As anticipated, the RFCs (River Forecast Centers) forecast of higher streamflows this weekend into this week came to fruition. This was partially due to snowmelt and partially due to widespread rain yesterday adding to the swollen rivers. Additionally, there was a release at Pueblo Dam, which cause some minor lowland flooding at Avondale. Runoff from yesterdays’ storms really spiked some gages, so with heavier rainfall anticipated today, another round of storms tomorrow and saturated soils, a High threat has been issued for bankfull, high elevation streams and rivers. This includes the upper Colorado and Arkansas Rivers. While only minor lowland flooding is anticipated, the swift movement of the rivers will likely cause banks to become unstable and increase debris in the water. Please use extreme caution this next week with all water activities. For the latest on the riverine flood threat, check out the real-time AHPS gage heights and follow your local NWS office for warnings and advisories.

Event #1: Tuesday (7/2)

Elevated Threat as low level moisture remains over eastern Colorado and slow steering winds will promote local heavy rainfall for another day.  

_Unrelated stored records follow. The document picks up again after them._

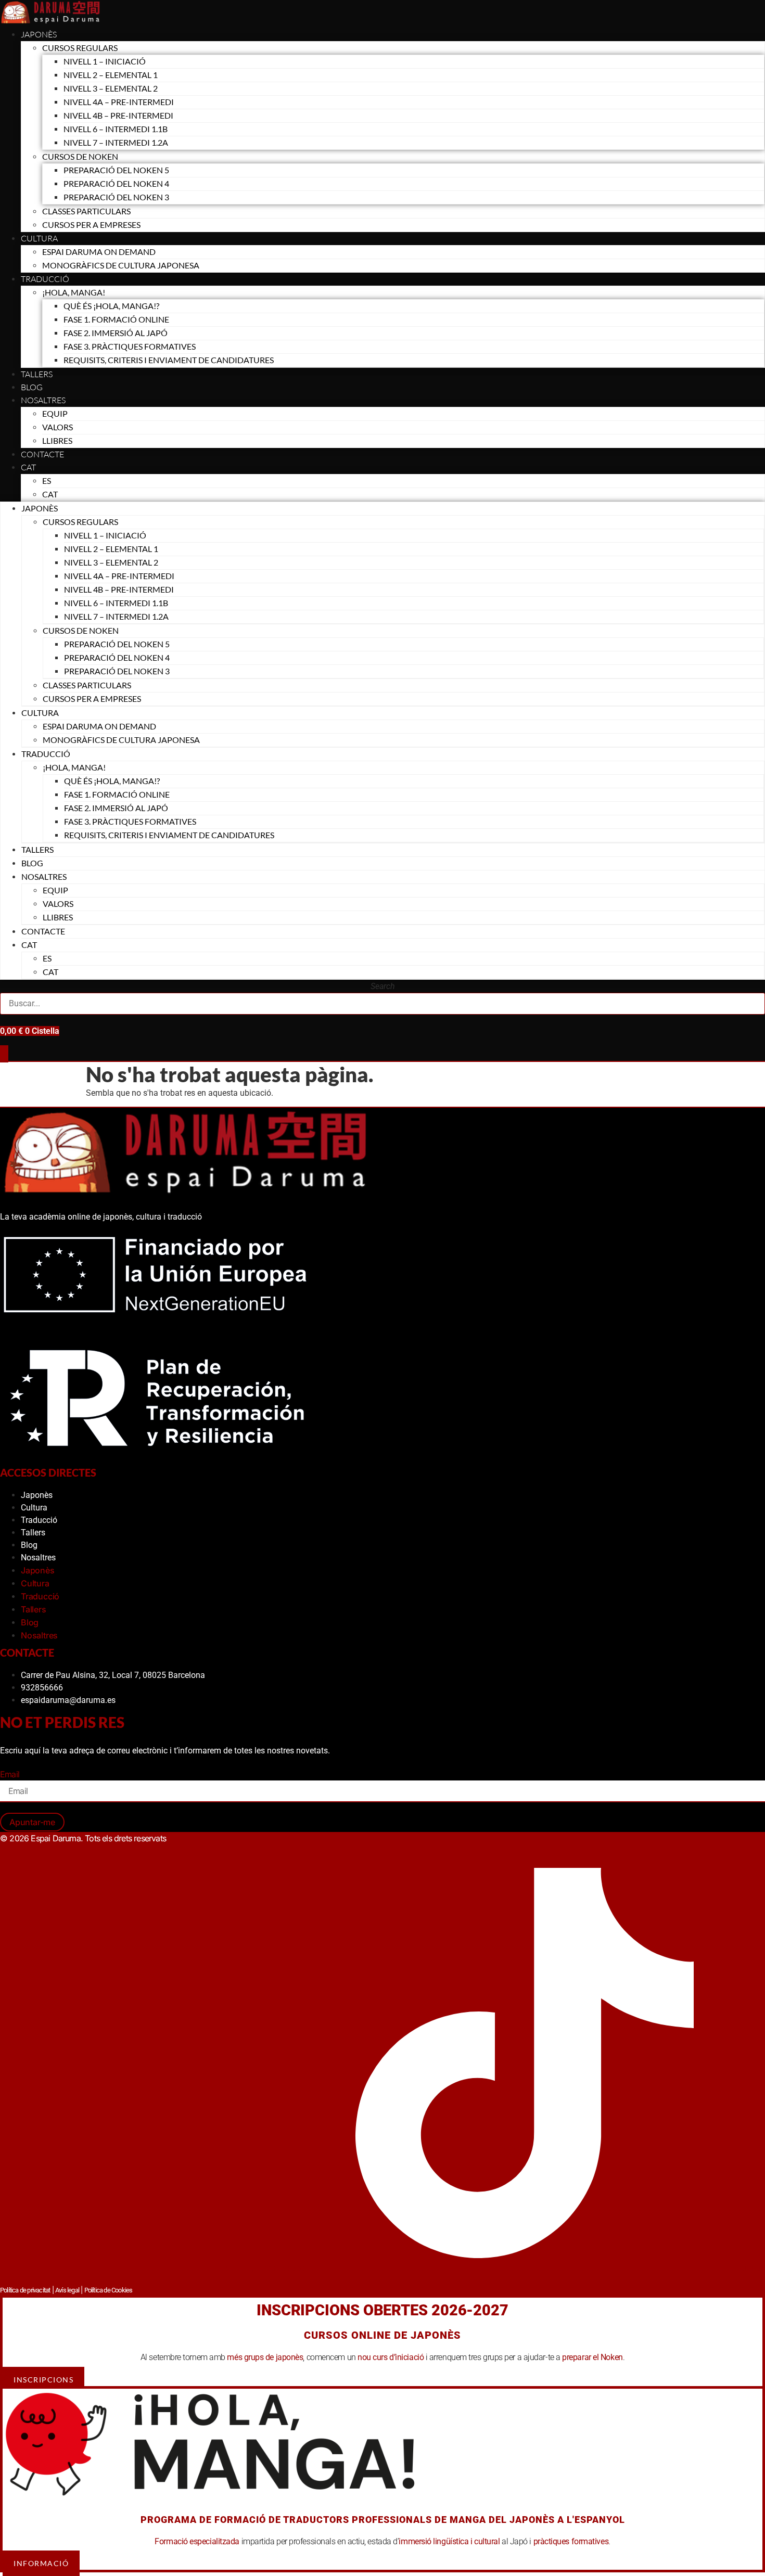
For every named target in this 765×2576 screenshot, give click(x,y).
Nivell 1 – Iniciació (104, 61)
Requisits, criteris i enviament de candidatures (168, 360)
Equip (55, 413)
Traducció (39, 1520)
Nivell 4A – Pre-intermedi (118, 102)
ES (46, 480)
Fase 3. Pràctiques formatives (129, 346)
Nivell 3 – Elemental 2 (110, 88)
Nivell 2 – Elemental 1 (110, 75)
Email (9, 1774)
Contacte (42, 454)
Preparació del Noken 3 (116, 197)
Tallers (37, 374)
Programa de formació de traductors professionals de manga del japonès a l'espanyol (383, 2519)
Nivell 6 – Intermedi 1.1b (115, 129)
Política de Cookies (108, 2290)
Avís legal (67, 2290)
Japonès (39, 34)
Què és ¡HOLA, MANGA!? (111, 306)
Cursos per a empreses (91, 224)
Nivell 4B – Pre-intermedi (118, 115)
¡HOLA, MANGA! (73, 292)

Storms for the most part will be confined to the higher terrains tomorrow. There will likely be some activity over the adjacent eastern plains along the Palmer and Raton Ridges. Without any extra mid-level energy, the mountains and ridges will provide the lift for the storms. Rainfall rates will likely be more gradual than today, so widespread flooding is not anticipated. However, rain rates are expected to be high enough to cause flooding issues over recent burn scars in the Southeast Mountains. These areas will be susceptible to flash flooding and mud flows/debris slides for one more day. Please tune into the FTB tomorrow for more details. Elsewhere over the mountains, expect an increase in runoff due to two days of rainfall. This will also increase the chances for mud flows and debris slides under stronger storms. High rivers and streams should also be monitored closely, and extreme caution should be used around high and rushing water as banks are likely unstable.


Event #2: Thursday (7/4) – Tuesday (7/9)

No Apparent Threat/Elevated Threat southwest flow returns and a push of the ridge eastwards allows Gulf of Mexico moisture to return to the eastern plains.

Quite a bit of divergence in the models and members for this weekend, but with a trend of an upward tick in moisture, there will be an Elevated flood threat for the 4th of July weekend. A ridge begins to build over the state for the first part of the week. Then as the ridge is pushed east with the trough, an influx of higher PW values over eastern Colorado will be likely. A lee trough sets up on Thursday and Friday, so some severe weather may be possible along the eastern border. The main threats will be gusty winds and large hail. Hard to tell where the moisture will set up over the eastern plains, but storms in the area will likely produce at least moderate rainfall rates with a chance for heavy rainfall. Post frontal upslope flow on Saturday should cause more numerous storms over the mountains, but activity is not anticipated for the adjacent plains at this time. Storm activity on Sunday and Monday is forecast to spill into the adjacent plains with stronger steering flows and an increase in mid-level energy. Please tune back into the FTO on Thursday as models will come into better agreement for the pattern this weekend.